Weiting Tan, Yunmo Chen, Tongfei Chen, Guanghui Qin, Haoran Xu, Heidi C. Zhang, Benjamin Van Durme, and Philipp Koehn
STAR is a research project that targets low-latency speech translation/transcription using a segmenter module learned from cross-attention feedback from Transformer Encoder-Decoder Model.

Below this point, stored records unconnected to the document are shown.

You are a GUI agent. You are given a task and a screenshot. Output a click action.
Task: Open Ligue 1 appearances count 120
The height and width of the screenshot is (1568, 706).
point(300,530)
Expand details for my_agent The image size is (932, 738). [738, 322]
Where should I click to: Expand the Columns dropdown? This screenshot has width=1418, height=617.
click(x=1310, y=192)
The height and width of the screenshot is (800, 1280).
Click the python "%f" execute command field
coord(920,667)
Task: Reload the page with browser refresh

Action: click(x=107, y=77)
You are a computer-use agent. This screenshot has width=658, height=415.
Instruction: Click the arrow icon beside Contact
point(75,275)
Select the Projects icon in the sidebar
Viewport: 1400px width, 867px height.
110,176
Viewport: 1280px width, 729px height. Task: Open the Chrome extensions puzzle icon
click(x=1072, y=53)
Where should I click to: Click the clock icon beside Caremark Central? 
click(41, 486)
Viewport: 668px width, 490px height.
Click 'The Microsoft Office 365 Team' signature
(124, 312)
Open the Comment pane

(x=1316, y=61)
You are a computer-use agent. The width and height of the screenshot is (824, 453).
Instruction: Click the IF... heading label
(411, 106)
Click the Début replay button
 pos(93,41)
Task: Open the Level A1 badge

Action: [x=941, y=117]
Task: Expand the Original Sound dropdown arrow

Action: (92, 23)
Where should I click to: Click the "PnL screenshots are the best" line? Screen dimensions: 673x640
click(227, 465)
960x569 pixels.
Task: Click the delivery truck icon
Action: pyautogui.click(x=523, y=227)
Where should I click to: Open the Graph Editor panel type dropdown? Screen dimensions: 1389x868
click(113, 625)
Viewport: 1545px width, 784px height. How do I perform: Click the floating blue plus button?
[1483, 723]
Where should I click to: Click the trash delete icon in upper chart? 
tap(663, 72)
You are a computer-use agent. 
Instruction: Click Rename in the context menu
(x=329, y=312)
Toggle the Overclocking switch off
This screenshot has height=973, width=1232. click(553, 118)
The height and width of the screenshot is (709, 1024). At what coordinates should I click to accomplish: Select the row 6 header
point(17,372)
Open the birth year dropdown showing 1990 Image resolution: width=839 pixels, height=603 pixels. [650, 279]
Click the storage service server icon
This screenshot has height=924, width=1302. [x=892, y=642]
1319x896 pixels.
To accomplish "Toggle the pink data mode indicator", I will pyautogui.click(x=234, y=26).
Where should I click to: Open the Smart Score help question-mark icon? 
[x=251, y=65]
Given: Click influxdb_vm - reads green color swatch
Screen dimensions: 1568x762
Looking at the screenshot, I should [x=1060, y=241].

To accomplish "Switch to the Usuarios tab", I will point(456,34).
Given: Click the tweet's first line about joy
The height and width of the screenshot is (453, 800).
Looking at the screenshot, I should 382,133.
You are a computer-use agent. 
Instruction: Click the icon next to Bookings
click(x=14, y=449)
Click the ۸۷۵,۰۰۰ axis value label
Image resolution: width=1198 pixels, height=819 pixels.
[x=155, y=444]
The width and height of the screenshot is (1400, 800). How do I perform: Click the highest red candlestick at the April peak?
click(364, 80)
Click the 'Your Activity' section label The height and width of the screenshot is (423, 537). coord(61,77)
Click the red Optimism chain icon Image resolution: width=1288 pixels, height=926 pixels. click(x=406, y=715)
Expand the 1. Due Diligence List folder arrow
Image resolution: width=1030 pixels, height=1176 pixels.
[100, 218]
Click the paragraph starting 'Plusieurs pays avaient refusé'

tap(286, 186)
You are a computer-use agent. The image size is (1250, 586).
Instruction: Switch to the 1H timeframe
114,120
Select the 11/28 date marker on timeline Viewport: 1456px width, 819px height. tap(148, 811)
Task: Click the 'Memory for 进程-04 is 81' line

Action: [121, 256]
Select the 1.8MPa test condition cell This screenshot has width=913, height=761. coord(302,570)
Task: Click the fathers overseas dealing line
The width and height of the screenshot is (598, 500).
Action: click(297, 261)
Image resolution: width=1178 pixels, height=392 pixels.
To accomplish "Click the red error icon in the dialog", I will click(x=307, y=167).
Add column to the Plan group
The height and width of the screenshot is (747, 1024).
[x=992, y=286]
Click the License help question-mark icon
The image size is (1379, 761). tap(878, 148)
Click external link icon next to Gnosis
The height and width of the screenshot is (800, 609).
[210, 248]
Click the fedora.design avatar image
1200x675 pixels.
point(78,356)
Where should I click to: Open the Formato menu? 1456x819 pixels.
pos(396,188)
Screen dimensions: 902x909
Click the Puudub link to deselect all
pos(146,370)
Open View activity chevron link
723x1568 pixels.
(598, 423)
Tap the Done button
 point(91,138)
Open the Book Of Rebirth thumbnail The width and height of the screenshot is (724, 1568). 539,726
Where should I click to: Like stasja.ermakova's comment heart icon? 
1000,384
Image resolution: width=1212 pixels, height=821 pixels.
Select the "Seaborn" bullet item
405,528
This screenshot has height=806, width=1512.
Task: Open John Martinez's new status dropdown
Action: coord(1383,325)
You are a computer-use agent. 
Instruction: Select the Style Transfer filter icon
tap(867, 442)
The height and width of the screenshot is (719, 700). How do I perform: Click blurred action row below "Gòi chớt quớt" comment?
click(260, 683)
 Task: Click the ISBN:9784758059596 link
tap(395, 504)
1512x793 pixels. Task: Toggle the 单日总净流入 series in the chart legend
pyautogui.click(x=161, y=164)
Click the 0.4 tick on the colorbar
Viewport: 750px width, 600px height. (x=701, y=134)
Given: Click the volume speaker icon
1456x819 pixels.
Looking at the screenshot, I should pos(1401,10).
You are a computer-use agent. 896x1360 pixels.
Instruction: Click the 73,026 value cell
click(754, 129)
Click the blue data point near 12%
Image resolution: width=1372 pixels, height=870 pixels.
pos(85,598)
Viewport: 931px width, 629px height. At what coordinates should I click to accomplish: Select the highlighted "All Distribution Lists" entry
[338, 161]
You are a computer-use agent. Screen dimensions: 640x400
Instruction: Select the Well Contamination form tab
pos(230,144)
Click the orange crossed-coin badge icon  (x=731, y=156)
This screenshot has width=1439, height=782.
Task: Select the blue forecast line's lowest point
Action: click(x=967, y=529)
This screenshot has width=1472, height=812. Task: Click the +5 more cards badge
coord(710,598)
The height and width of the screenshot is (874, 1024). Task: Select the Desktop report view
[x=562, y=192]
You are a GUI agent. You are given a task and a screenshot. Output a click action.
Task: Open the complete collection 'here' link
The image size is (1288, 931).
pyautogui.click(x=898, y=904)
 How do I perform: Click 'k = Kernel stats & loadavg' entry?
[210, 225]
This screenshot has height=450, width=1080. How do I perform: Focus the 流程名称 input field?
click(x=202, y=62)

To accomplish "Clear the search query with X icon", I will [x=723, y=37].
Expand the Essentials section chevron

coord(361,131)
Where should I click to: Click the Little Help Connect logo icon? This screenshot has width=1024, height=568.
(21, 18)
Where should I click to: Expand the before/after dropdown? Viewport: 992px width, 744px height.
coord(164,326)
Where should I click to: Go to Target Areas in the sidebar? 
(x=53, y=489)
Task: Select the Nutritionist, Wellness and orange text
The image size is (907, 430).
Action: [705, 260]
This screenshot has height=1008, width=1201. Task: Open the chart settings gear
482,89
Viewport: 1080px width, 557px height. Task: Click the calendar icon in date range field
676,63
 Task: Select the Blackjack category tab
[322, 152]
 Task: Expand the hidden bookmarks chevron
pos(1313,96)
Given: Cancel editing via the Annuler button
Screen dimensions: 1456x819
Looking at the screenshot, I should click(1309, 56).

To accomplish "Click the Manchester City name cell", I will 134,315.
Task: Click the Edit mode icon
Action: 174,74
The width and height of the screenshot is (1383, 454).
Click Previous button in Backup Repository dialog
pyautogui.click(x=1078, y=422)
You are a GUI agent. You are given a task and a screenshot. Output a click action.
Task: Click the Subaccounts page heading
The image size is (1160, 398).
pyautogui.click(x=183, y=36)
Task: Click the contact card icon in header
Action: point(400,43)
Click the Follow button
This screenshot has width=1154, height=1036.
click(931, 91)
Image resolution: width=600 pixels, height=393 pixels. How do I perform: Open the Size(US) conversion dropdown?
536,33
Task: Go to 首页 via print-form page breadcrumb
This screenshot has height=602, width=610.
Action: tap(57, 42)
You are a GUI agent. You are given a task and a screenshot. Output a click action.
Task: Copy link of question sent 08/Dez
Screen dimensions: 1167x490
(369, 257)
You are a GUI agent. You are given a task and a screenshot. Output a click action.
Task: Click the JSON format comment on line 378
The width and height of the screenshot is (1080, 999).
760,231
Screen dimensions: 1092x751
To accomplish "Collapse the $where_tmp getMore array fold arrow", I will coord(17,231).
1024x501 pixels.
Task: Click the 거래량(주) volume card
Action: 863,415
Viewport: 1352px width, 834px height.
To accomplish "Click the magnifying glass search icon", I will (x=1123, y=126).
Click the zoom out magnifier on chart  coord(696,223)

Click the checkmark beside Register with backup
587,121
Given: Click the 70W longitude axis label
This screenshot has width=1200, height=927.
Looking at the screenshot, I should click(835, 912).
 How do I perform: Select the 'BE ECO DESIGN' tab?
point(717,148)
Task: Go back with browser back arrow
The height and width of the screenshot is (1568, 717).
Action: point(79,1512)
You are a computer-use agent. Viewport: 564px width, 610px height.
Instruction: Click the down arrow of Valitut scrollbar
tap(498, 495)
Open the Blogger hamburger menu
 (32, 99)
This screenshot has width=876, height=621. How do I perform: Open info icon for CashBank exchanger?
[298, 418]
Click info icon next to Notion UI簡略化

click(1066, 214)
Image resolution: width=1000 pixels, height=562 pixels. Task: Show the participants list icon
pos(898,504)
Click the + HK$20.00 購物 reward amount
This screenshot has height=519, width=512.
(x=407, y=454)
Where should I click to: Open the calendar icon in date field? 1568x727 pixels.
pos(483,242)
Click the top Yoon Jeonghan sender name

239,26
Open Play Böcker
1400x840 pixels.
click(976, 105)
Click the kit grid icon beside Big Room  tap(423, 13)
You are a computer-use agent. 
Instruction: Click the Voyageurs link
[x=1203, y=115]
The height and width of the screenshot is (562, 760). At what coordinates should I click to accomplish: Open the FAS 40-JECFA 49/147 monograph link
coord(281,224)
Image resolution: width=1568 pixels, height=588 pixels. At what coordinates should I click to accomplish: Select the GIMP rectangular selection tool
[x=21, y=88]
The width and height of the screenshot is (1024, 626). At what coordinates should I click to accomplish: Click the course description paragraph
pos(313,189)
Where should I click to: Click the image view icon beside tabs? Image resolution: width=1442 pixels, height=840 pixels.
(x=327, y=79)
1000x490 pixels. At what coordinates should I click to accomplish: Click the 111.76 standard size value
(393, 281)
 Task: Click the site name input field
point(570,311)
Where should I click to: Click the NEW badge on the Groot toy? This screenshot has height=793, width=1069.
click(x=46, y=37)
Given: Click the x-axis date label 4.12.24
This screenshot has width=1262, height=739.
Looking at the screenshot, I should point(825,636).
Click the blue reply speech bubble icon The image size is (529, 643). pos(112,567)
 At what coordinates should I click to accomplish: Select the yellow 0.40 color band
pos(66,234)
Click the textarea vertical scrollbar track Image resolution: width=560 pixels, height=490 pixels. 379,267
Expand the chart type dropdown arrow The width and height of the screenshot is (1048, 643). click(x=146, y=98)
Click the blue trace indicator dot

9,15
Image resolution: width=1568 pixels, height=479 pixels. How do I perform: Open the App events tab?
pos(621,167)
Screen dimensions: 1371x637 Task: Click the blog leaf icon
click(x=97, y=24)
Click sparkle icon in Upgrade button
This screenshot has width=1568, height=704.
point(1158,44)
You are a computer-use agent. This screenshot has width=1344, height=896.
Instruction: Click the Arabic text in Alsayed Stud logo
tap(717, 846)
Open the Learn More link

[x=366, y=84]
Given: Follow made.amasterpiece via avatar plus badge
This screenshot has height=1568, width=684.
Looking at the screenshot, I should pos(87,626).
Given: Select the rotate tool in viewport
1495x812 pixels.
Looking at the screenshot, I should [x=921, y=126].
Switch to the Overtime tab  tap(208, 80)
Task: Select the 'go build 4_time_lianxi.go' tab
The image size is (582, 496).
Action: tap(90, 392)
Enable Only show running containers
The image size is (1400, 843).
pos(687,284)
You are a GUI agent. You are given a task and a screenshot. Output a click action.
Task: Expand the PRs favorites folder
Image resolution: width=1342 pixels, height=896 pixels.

The project is built using poetry
for streamlined dependency management and reproducible environments. To install the environment, pull our codebase and run poetry install
or you can setup your own env using conda and other tool by referring to our pyproject.toml
config.
In this codebase, we refer to the module as “nugget” rather than “star.” This naming reflects our use of the cross-attention feedback mechanism first proposed in Nugget: Neural Agglomerative Embeddings of Text, now extended to speech-to-text tasks.
STAR/
├── src/ # Core source code
│ ├── train_simul.py # Simultaneous S2T
│ ├── train_w2v.py # Non-Streaming S2T
│ ├── lightning/ # PyTorch Lightning trainer modules
│ │ ├── simul_trainer.py
│ │ └── wav2vec_trainer.py
│ ├── data_utils/ # Data loading and preprocessing
│ │ └── data_module.py
│ │ └── preprocess_{dataset}.py # data preprocessing script is left here
│ ├── models/ # Customized Transformer and CTC model Code
│ │ └── my_transformer.sh
│ │ └── my_wav2vec.sh
|
├── scripts/ # Example run scripts
│ ├── simul_s2t.sh # Simultaneous S2T Entry
│ └── non_streaming.sh # Non-streaming S2T Entry
|
├── pyproject.toml # Poetry configuration
├── README.md # Project overview
└── LICENSE # License information
In section 3 of our paper, we present non-streaming experiments. The training script can be found in /scripts/non_streaming.sh
and the argument --nugget_compress_rate
controls the compression rate. For details of the segmenter training, please track how scorer_logits
are updated in my_transformer.py.
The training script is provided in simul_s2t.sh
. The training is overall very similar to non-streaming compression, except that we add regularization to the scores following CIF so that the number of activation is close to the number of target tokens. Infinite-lookback can be activated by setting --use_ilk
to True.
@misc{tan2024streaming,
title={Streaming Sequence Transduction through Dynamic Compression},
author={Weiting Tan and Yunmo Chen and Tongfei Chen and Guanghui Qin and Haoran Xu and Heidi C. Zhang and Benjamin Van Durme and Philipp Koehn},
year={2024},
eprint={2402.01172},
archivePrefix={arXiv},
primaryClass={cs.CL}
}